20130429-135523.jpgWhat 2 Watch 4 as the series shifts to Indianapolis for critically important Game 3 Saturday night at Bankers Life Fieldhouse:

>> BIG THINGS FROM THE BIGS

Simply put, when David West and Roy Hibbert are productive, the Pacers are a much better offensive team. In five playoff wins, they have combined to average 33 points on 52 percent shooting. In three losses, the numbers have dropped to 25 points and 46 percent.

The Knicks know this, which is why they sent much more aggressive double-teams at them players in Game 2. As a result, West and Hibbert combined for just 14 shots. The challenge for the Pacers is to find ways to get quality looks for West and Hibbert without forcing the action into the teeth of the defense.

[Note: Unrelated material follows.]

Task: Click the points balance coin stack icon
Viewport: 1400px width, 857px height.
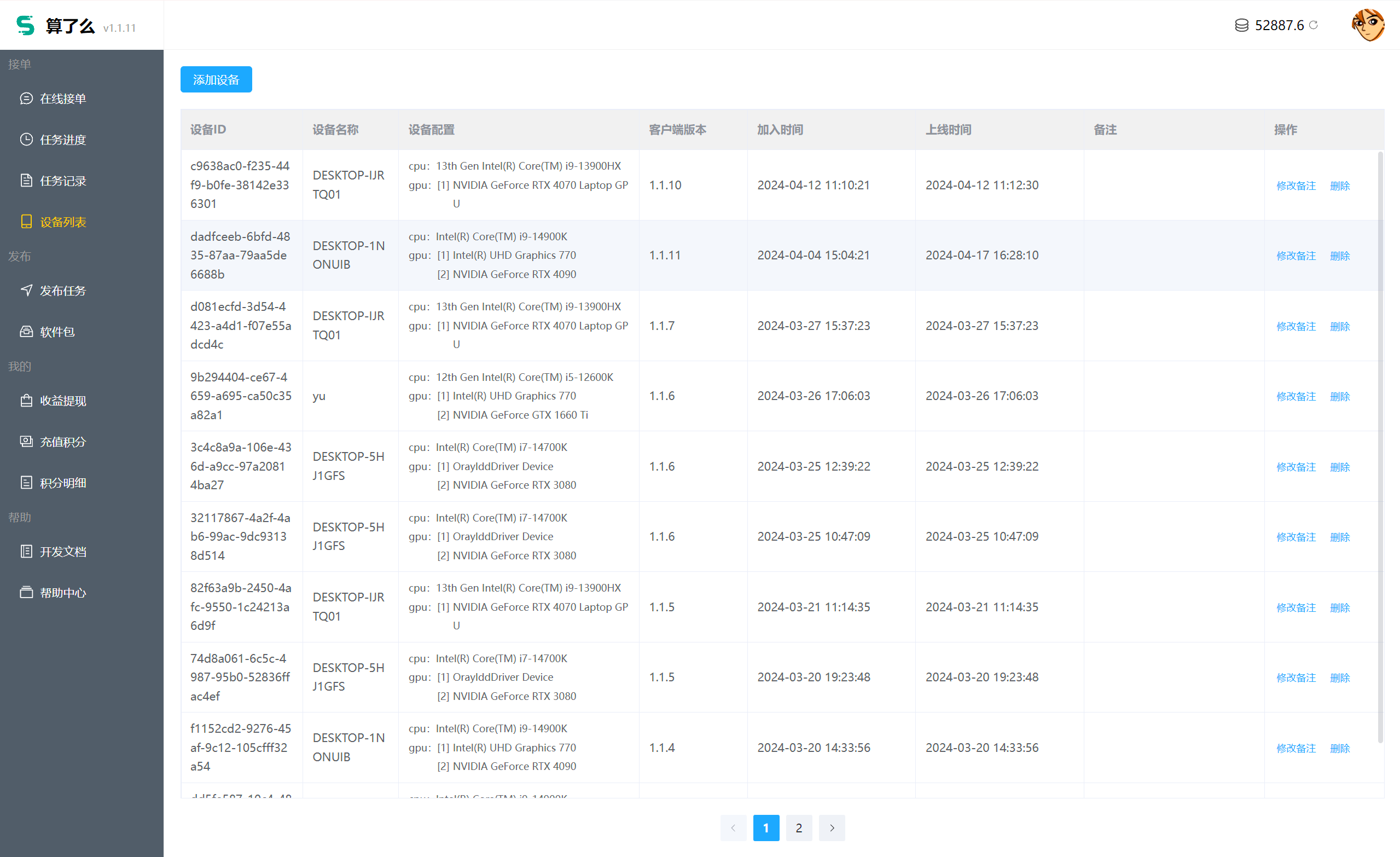Action: [1241, 26]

“This is not going to be a series where those guys are going to get 20 shots a game,” said Coach Frank Vogel. “They double-team the post on every catch and they don’t leave you on pick-and-rolls. You have to have a share-the-basketball mentality.”

The Pacers must also avoid the allure of the 3-point line. The Knicks would much rather have them jacking up 24-footers than methodically pounding away inside.

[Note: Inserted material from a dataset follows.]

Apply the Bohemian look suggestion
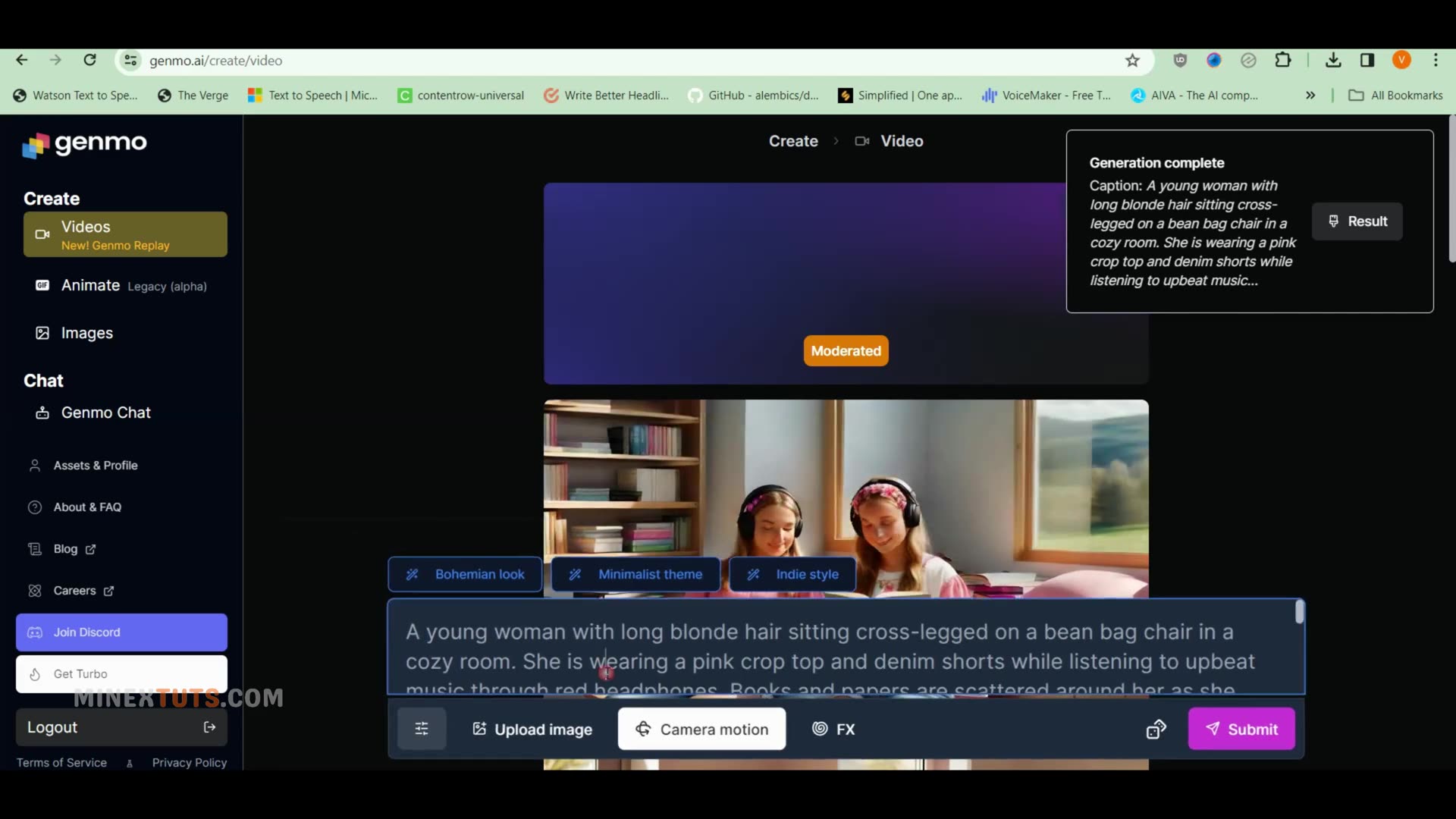1456x819 pixels. (x=465, y=574)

>> WIN THE POSSESSION BATTLE

Rebounds and turnovers are the least glamorous part of the game but among the most important, and doubly so for a team like the Pacers that lacks the singular superstar to bail them out when things are going badly.

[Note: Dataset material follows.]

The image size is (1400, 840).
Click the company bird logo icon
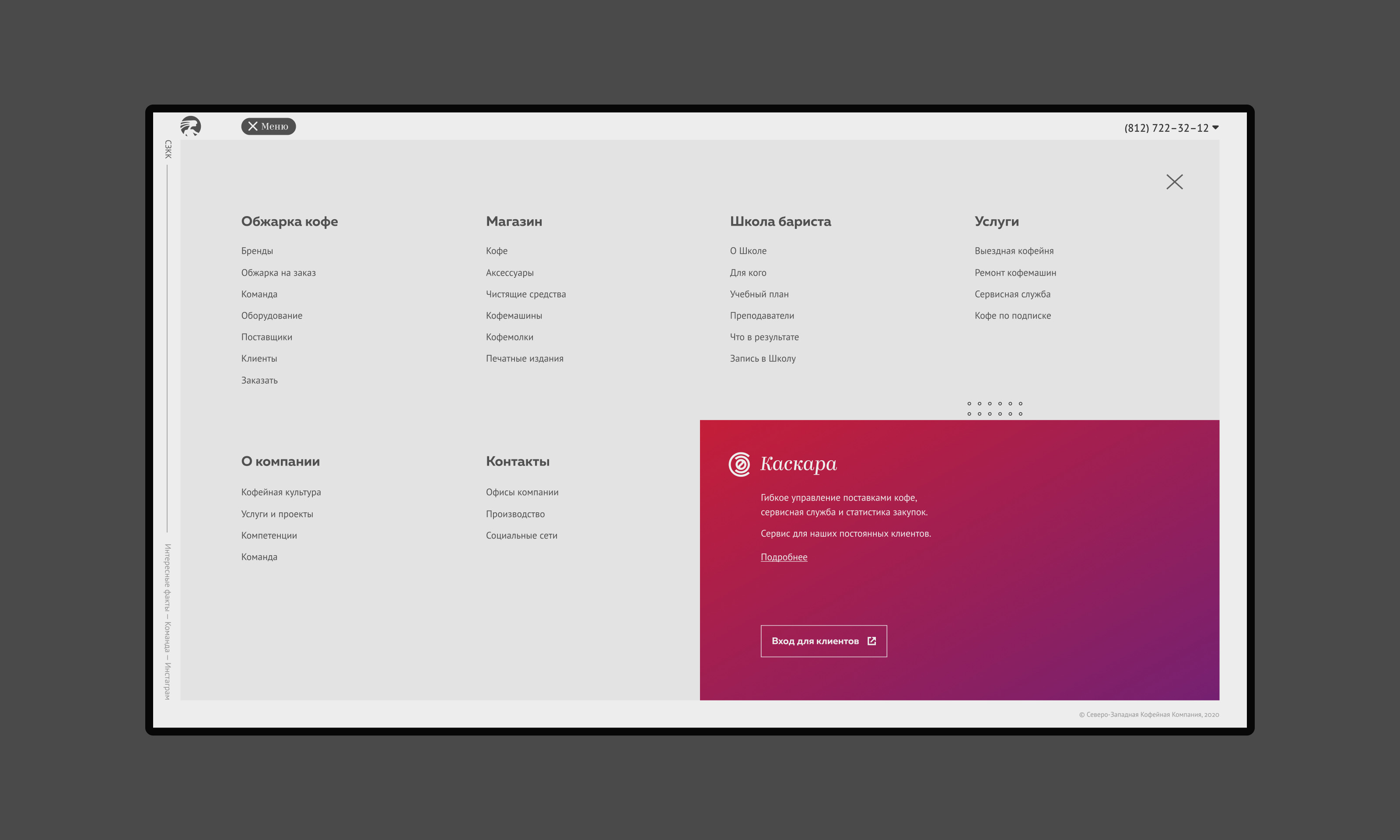(191, 126)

They’ve been dominant on the boards in their five wins, with an average advantage of 15.4. In their losses, the rebounding battle has been a dead heat (132-131).

They’ve been remarkably careless with the ball in their three losses, averaging 19 turnovers leading to 23.3 points for the opponents. In their wins, the averages have been 14.6 and 12.8.

In Game 2, the Knicks racked up 32 points from 21 Indiana turnovers and won the board 37-35. As a result, the Knicks attempted 23 more shots, a prohibitive advantage.

“For us, that’s kind of been an issue for us throughout the year, when we haven’t been ball-tough and teams have upped their pressure and their aggressiveness on us,” West said. “We’ve just got to be able to take care of the basketball.

“It’s the same M.O. with the Atlanta series. When they were aggressive and we were turning the ball over they won games, when we didn’t we won games. We’ve got to have that same sort of focus this series.”

>> IMBALANCE OF BENCH POWER

While the Knicks will have reinforcements for Game 3 and beyond with the returns of Amar’e Stoudemire and Steve Novak deepening the bench, the Pacers must continue to soldier on with their starters bearing a disproportionately heavy load.

The Iron Five have averaged 37.6 minutes apiece in the first two games. That’s not a huge problem when you have three days off, as was the case this week, but the longer the series goes, the bigger an issue this could become — particularly if the bench continues its pointless play.

“We have to ride them out more than we would during the regular season,” Vogel said. “When we rest guys in these playoff guys, it’s not with the intent of saving them for the next game. It’s with the intent of being sharp in the fourth quarter. The bench guys have to impact the game in a positive way, that way we can keep our starters fresh and we can close the game out stronger.”

Though Stoudemire, out since a procedure on his knee in March, will play a limited role in Game 3, his return gives the Knicks another badly needed big man for a rotation that was perilously thin. Novak, who played five minutes in Game 2 after missing two games with back spasms, should be ready to resume his 3-point specialist role.

Considering the Knicks have enjoyed a 61-43 advantage in bench scoring despite 7-for-30 shooting from NBA Sixth Man award winner J.R. Smith — who missed the Saturday morning shootaround with a high fever and is questionable to play in Game 3 — this looms as a potential major trouble spot for the Pacers (again).

>> FEELING MELO

As important as Paul George’s scoring has been to the Pacers, his defense on Carmelo Anthony is of much greater significance. It’s the head-of-the-snake approach – chop off the head of the New York offense and the body will die.

Anthony was 10-for-28 in the Pacers’ Game 1 victory. He was 13-for-26 and scored 32 in Game 2 and really got rolling late in the third quarter and early in the fourth, when other defenders were assigned.

“I wish I would’ve stayed on him,” said George, who asked Vogel to allow him to shadow Anthony throughout the game.

George also said he would be more aggressive fighting through screens, rather than switching in pick-and-roll defense.